I am well aware of that family-run business, and I share its concerns. My hon. Friend speaks well for them, and it is a point that I wish to make. How do the Government protect competition in the market to make sure that smaller funeral providers and funeral plan providers are not squeezed out of the market by the burden of FCA regulation? Of all the criticisms of the route that the Government have chosen, that is the one that is expressed most keenly by people in the market.
Given the number of funeral plans that have been sold in recent years and the growth in the sector, it is critical that we get the regulation right and ensure that consumers are protected. The Citizens Advice report published a few years ago gave examples of mis-selling—people were promised particular aspects of a funeral, but when the plan was redeemed they were told that that was not part of the deal. Particular cars, coffins or flowers that were chosen for sentimental reasons, for example, were not delivered, although people thought they had paid for them. There have been widespread reports of bad sales practices such as cold calling, aggressive selling and the targeting of vulnerable customers.
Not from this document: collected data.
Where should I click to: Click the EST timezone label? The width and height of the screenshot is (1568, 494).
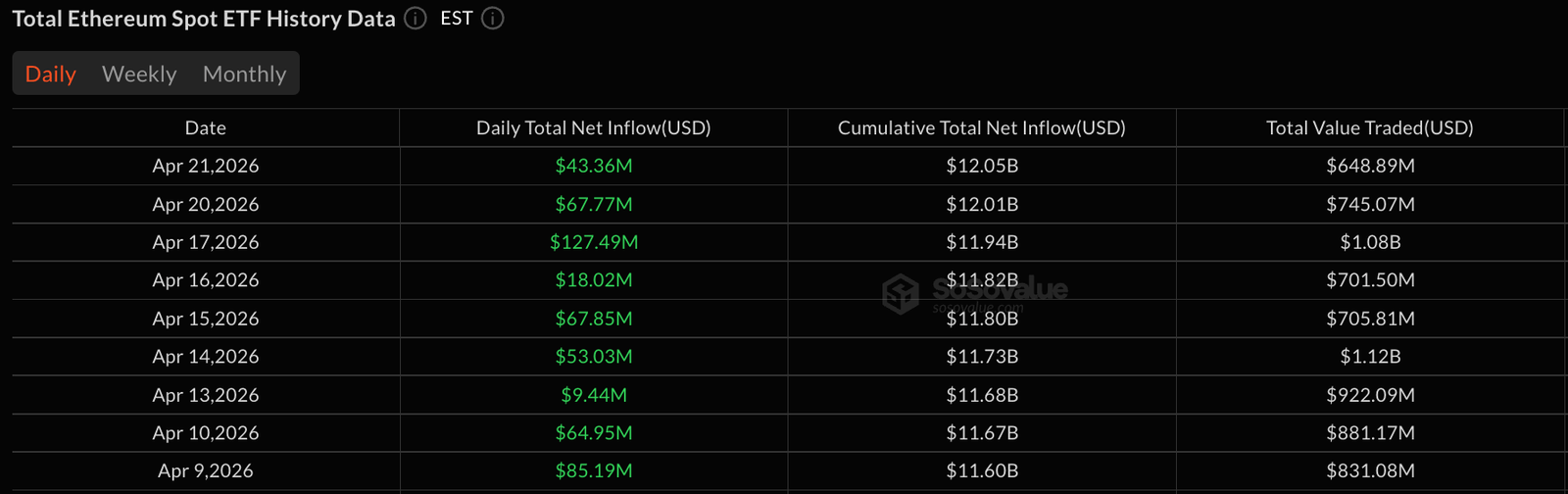pos(457,19)
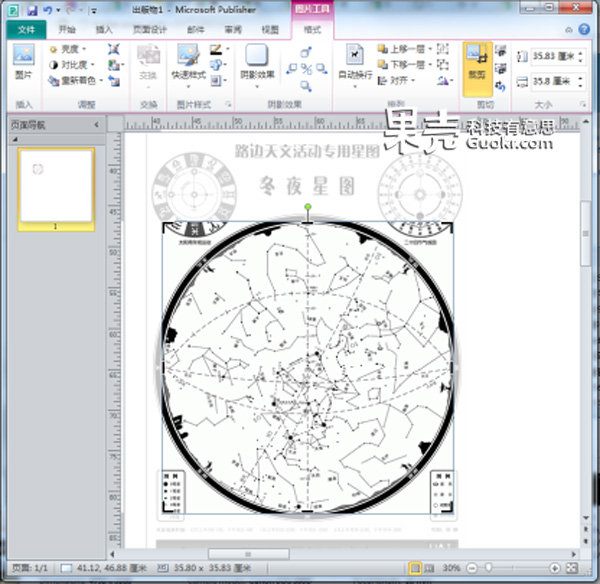This screenshot has width=600, height=584.
Task: Switch to the 页面设计 ribbon tab
Action: pos(150,30)
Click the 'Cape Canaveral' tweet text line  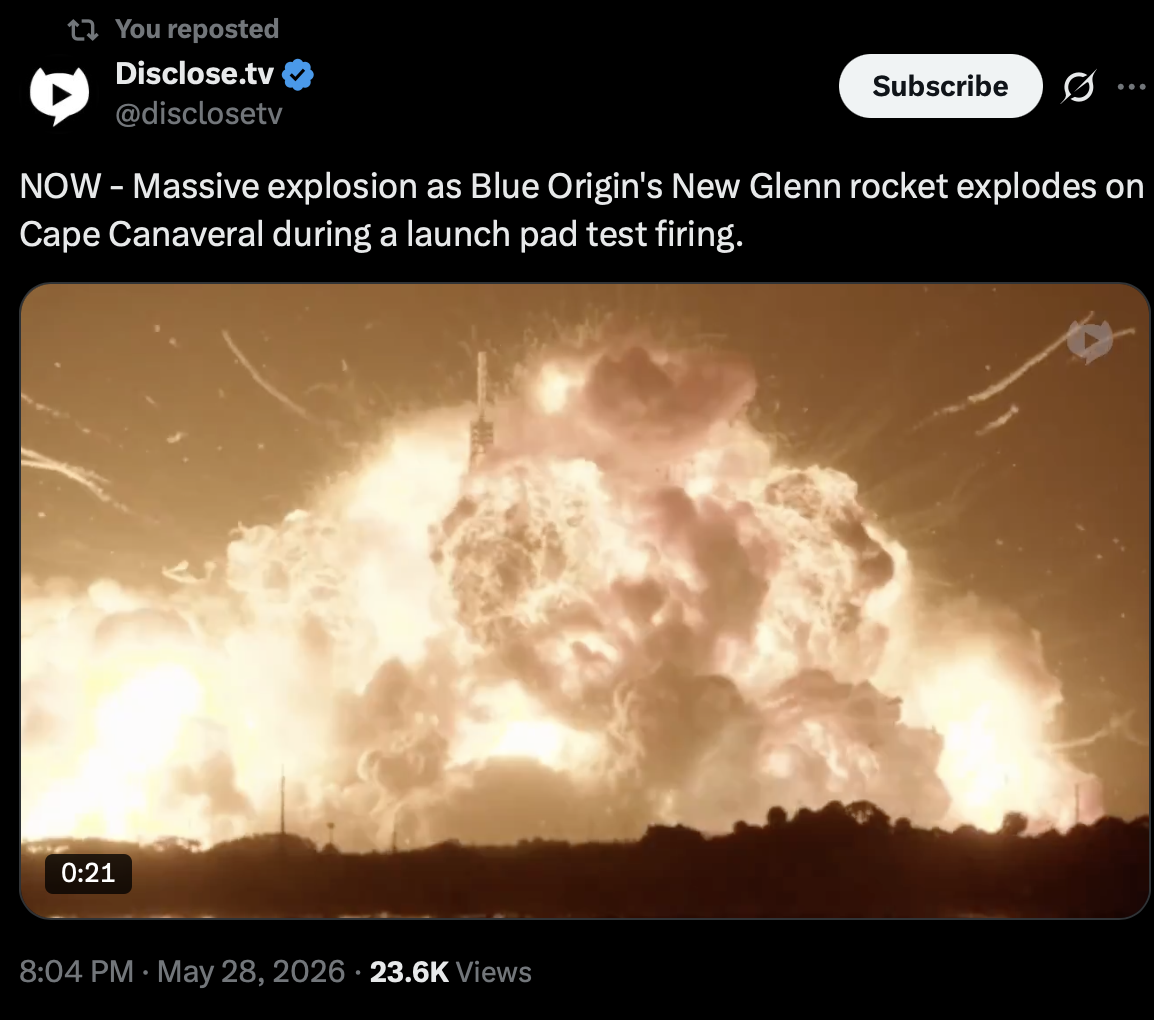381,234
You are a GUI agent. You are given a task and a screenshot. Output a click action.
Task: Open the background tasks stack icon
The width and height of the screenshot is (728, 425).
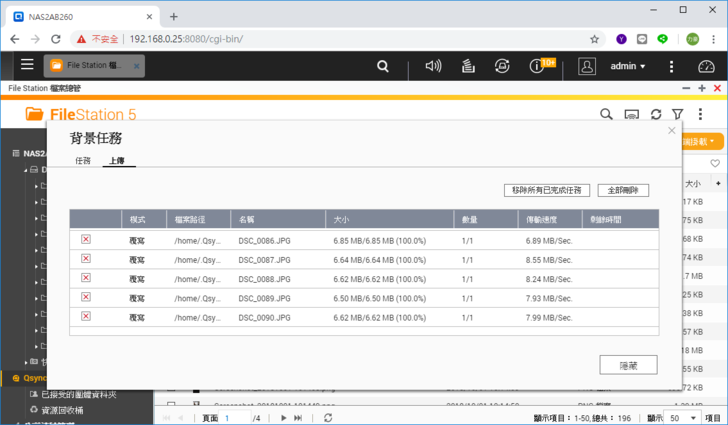coord(467,66)
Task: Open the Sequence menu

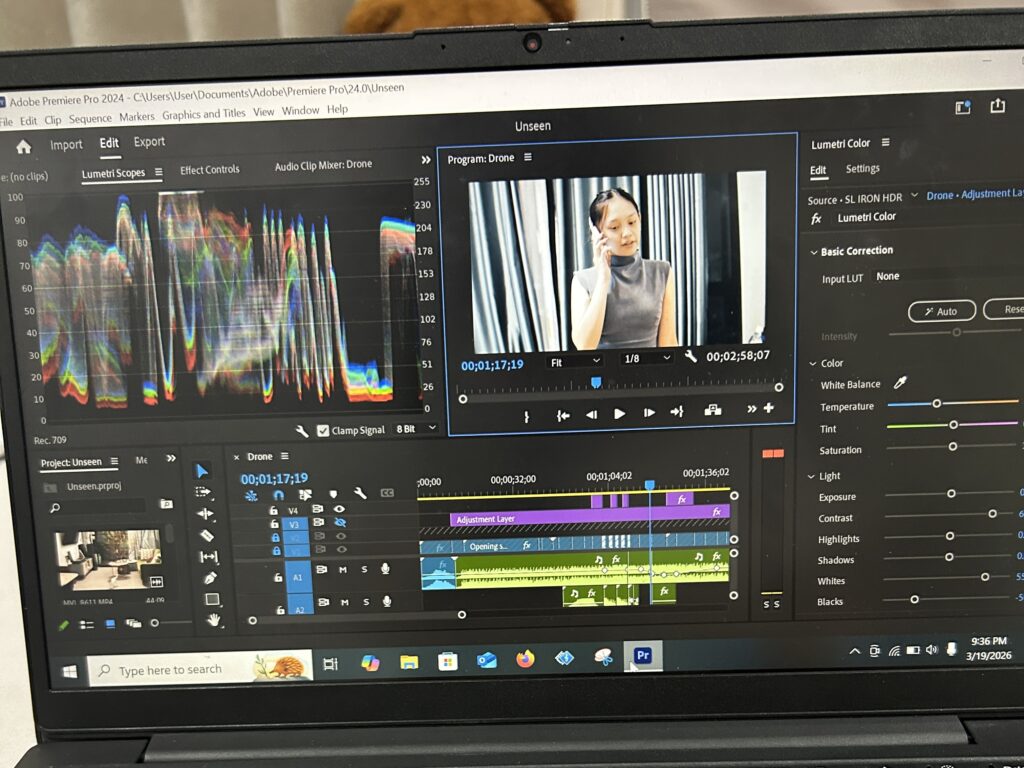Action: (x=90, y=118)
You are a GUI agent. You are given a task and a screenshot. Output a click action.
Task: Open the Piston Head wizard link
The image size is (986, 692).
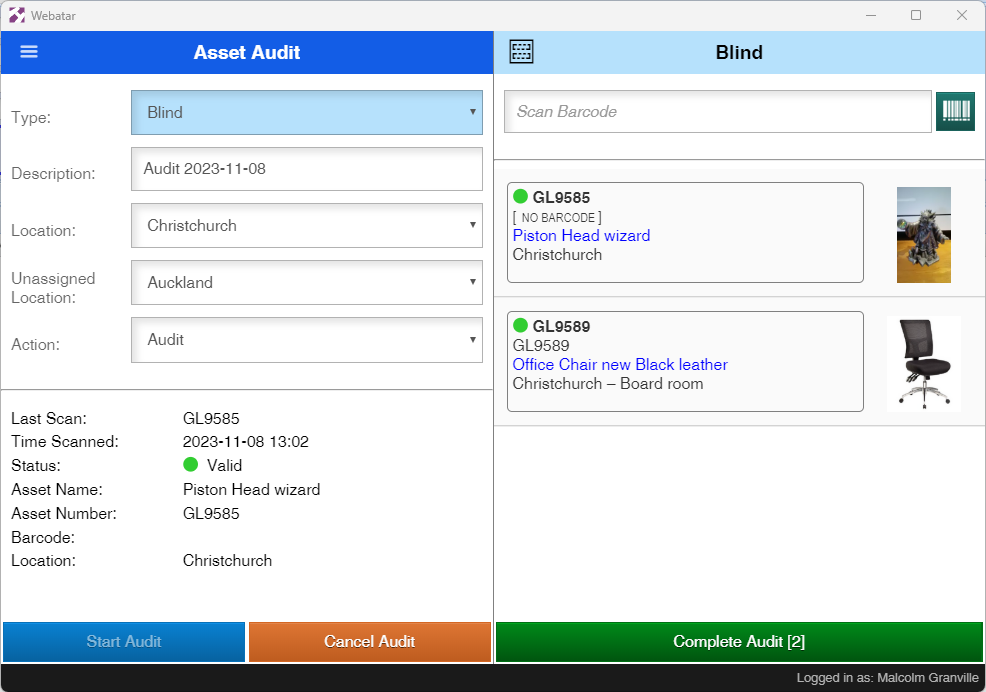pyautogui.click(x=581, y=236)
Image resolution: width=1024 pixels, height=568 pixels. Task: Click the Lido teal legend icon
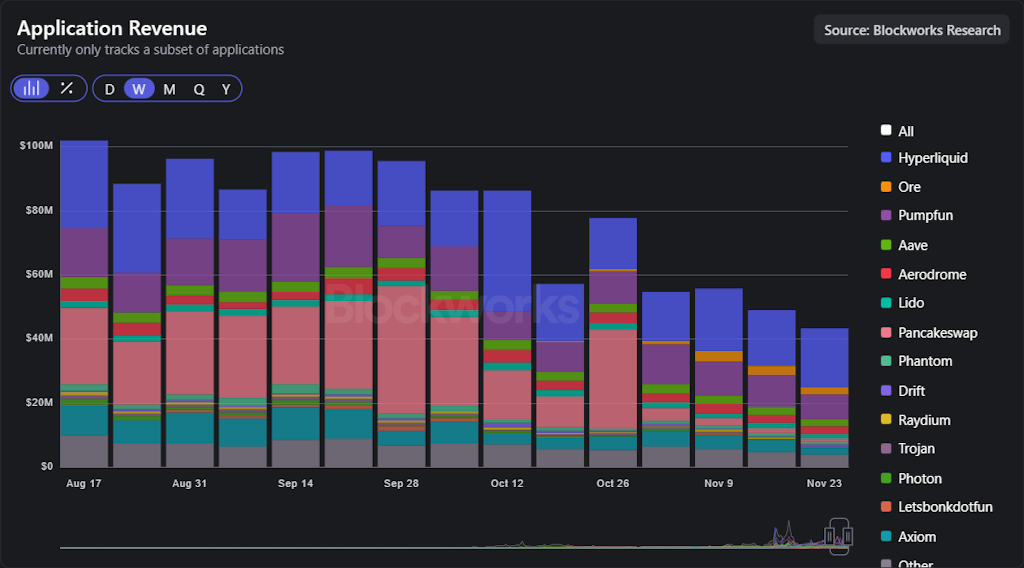point(886,303)
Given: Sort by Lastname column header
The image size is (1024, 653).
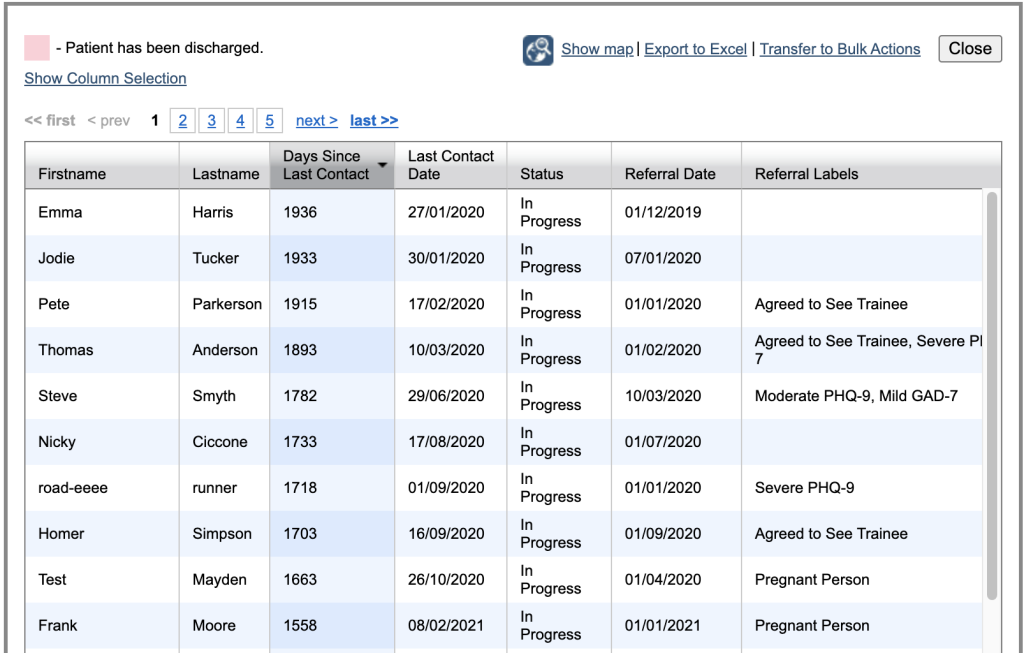Looking at the screenshot, I should pos(225,174).
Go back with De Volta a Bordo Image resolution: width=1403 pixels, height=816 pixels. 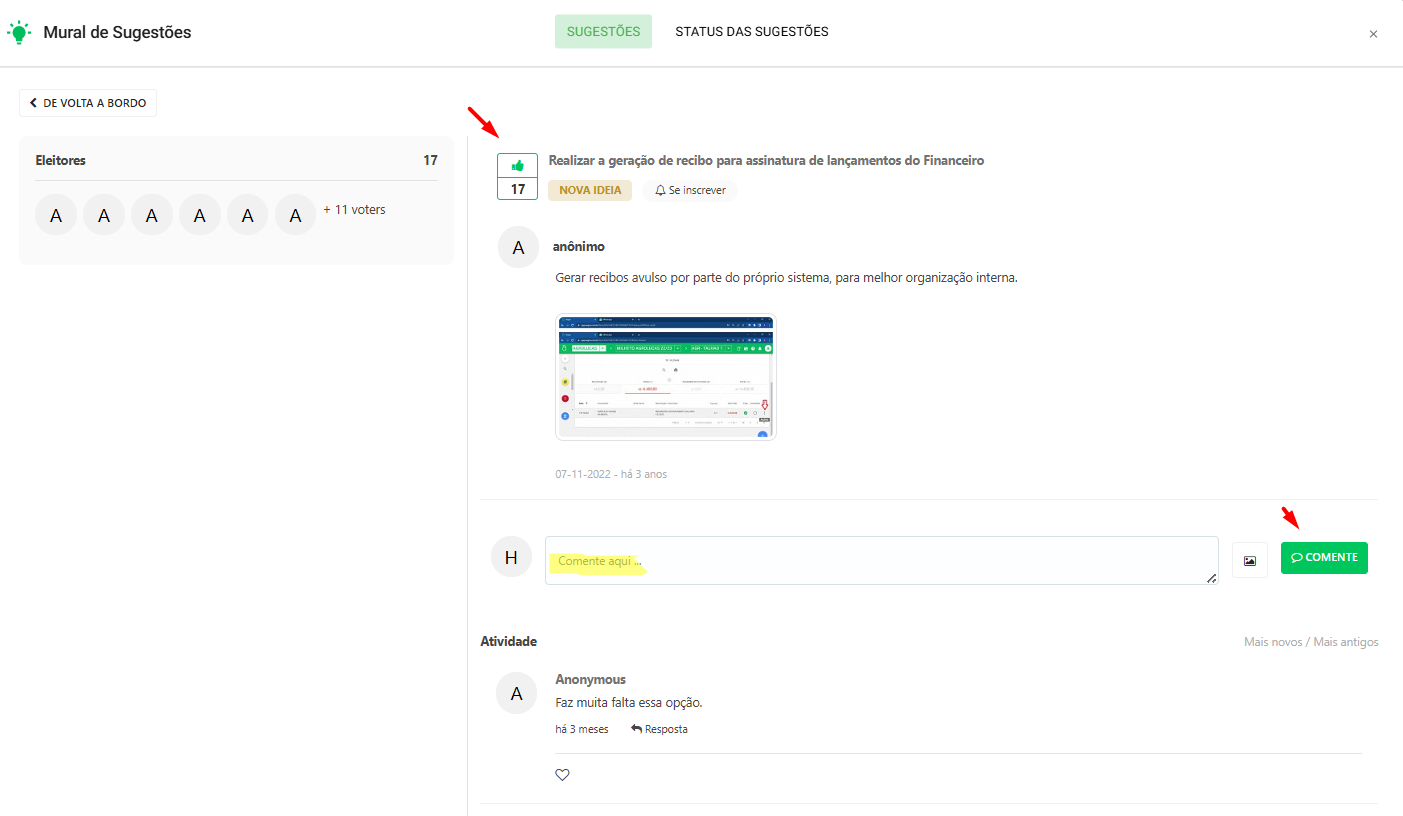[88, 103]
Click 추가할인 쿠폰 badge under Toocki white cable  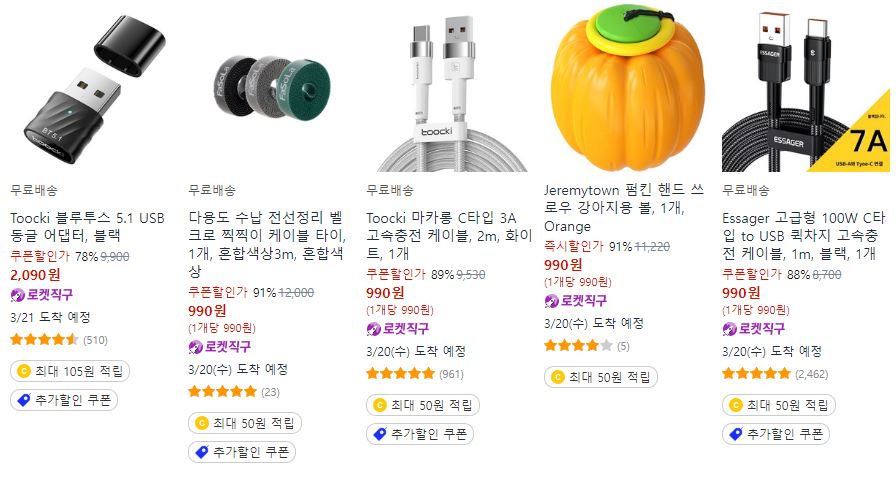[420, 433]
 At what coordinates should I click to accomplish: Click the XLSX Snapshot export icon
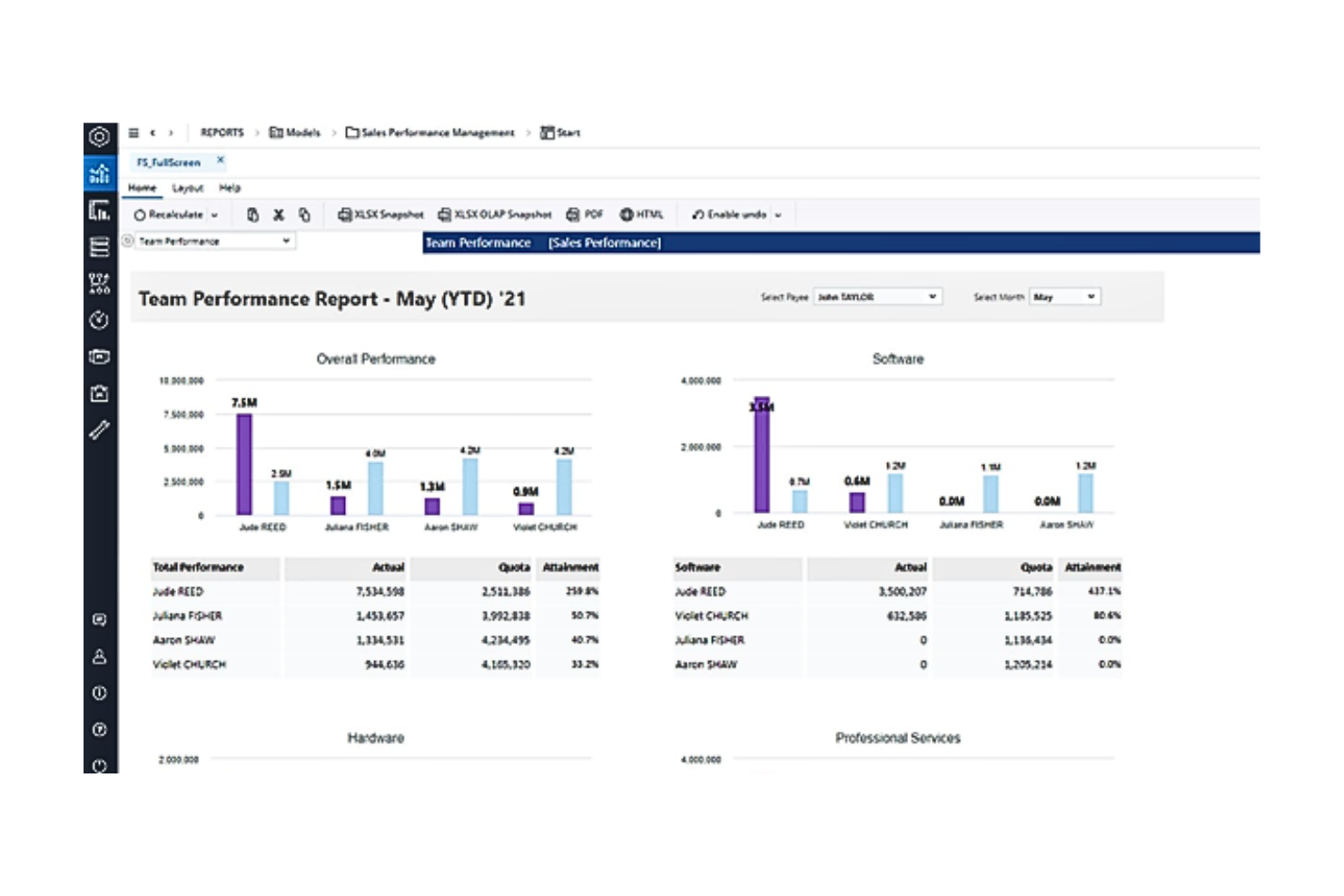coord(380,214)
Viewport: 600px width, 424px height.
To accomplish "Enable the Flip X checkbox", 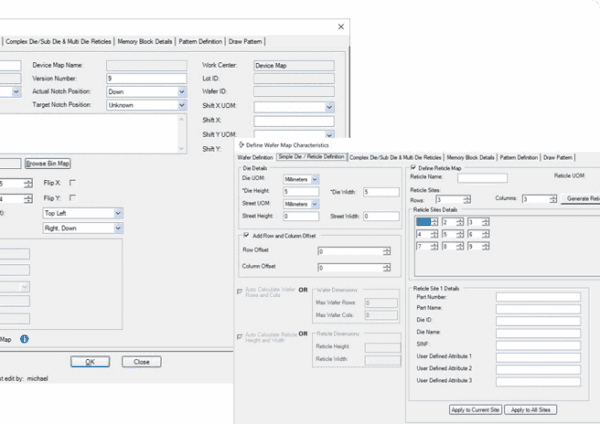I will pyautogui.click(x=72, y=184).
Since I introduced my ten-minute rule Bill, which proposed the areas of regulation that the Government now appear to have adopted, a significant amount of change has taken place in the market. The FPA, as I have said, has taken great steps to reform its practices as a voluntary market regulator, and it suggests that 95% of the market has signed up to its regulatory model. There have been great moves across the market to reform practices, including by plan providers themselves. Some of them are moving away from the third-party selling model that appeared to be problematic and was part of the 5% issue that concerns us all. I am pleased that my Bill proposal, which was intended to spark debate and action for change, has led to that progress. I am grateful to the Minister for taking action.
I thank the hon. Gentleman for introducing the debate on a subject that is close to my heart. I met him, the hon. Member for Strangford (Jim Shannon) and other Members attending this debate to form a working party, and we intend to consider how we support the Government in looking at environmental funerals, funeral plans and the social fund. While I welcome the Government’s announcement, does the hon. Member for Airdrie and Shotts (Neil Gray) agree that we need to look at the small percentage of funeral plans that are not covered by the FPA? In that two-year window, there is an opportunity for people who can least afford to pay exorbitant fees to be exploited.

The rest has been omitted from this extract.